Rewrite the items starting with the line containing "How do I perform: Open the ArtDraw menu?" and continuing through the end of the items. Copy the requests unchanged, multiply every coordinate in the answers by 0.95, and round to the nearest whole number with halves rounded up. Leave out the pictures.

════════

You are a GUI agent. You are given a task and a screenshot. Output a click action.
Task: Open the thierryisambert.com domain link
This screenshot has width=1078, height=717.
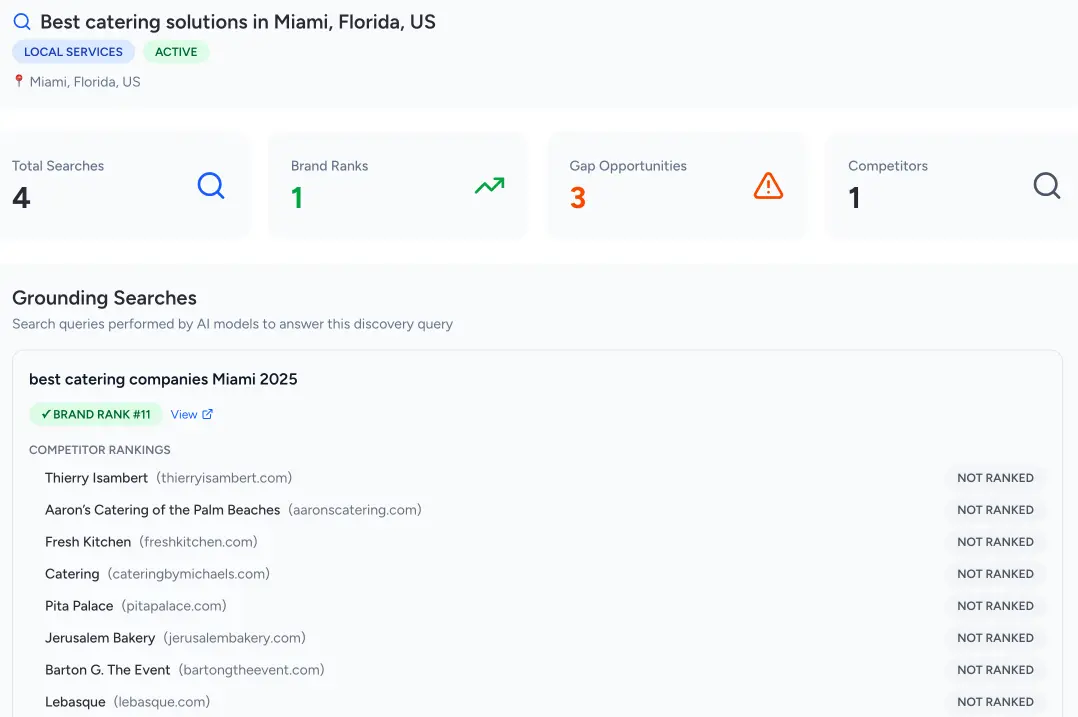222,478
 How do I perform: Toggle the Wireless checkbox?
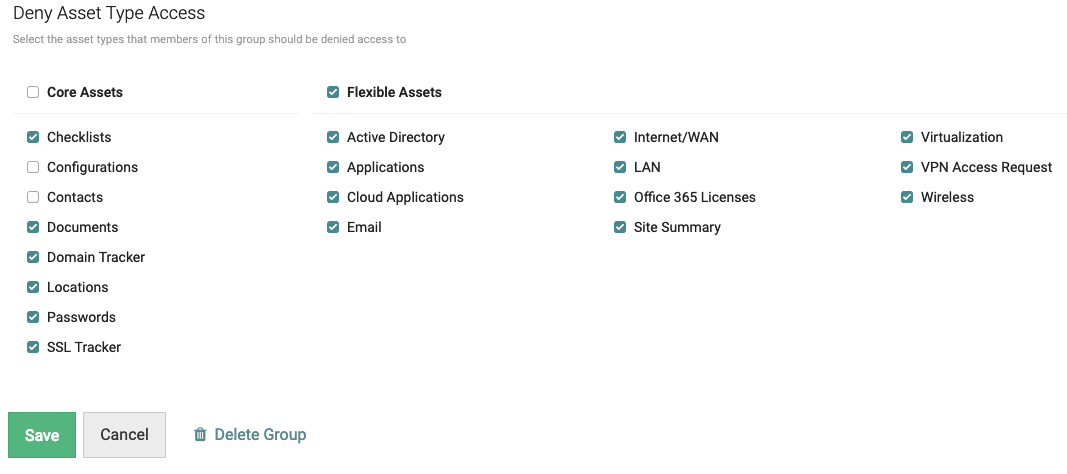[907, 197]
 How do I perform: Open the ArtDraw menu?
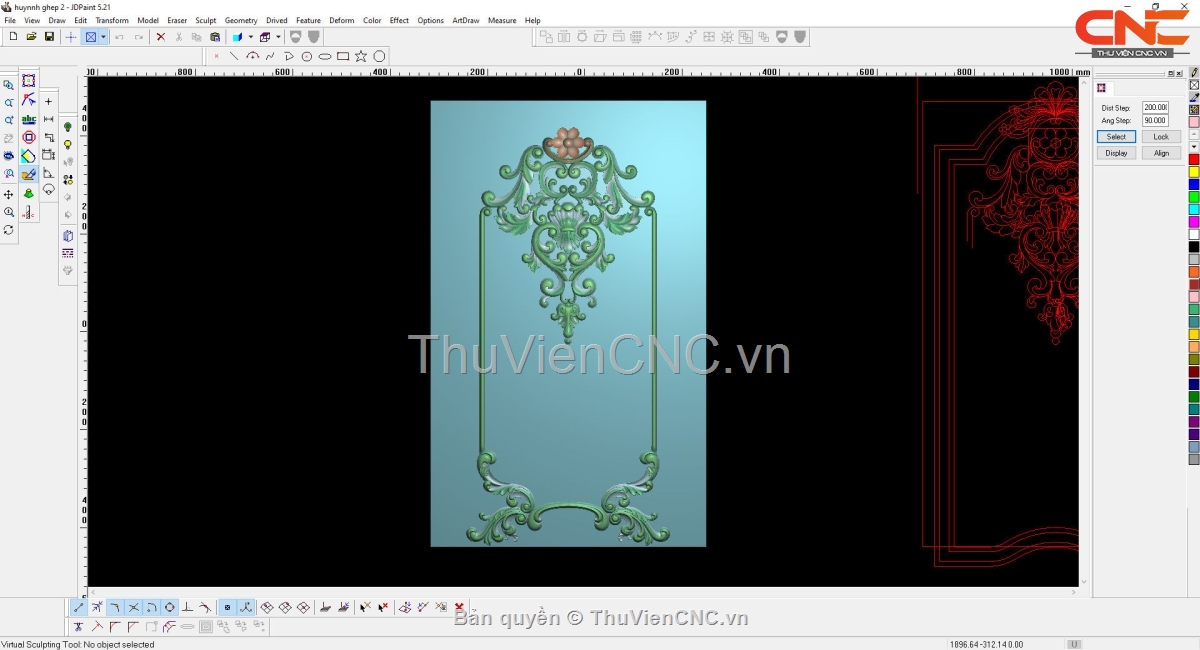point(465,20)
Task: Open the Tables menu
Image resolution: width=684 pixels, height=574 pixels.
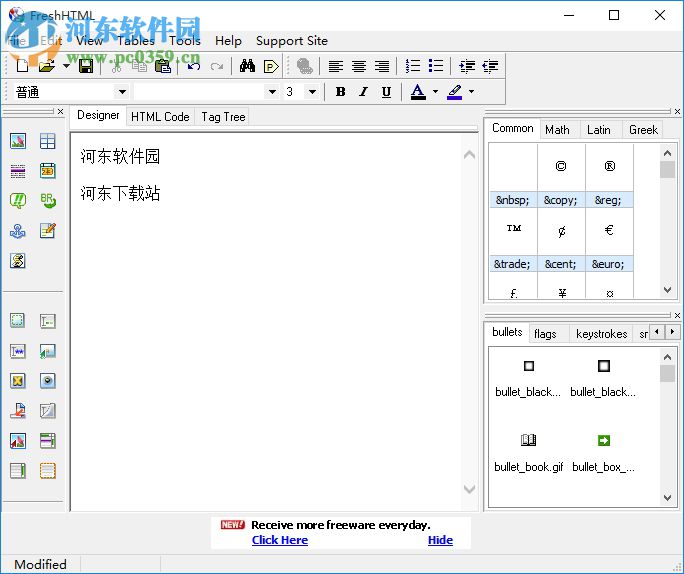Action: [136, 41]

════════

**Finished answer:**
 How do I perform: Open the ArtDraw menu?
point(442,19)
Task: Open the Tables menu
Image resolution: width=684 pixels, height=574 pixels.
Action: [129, 39]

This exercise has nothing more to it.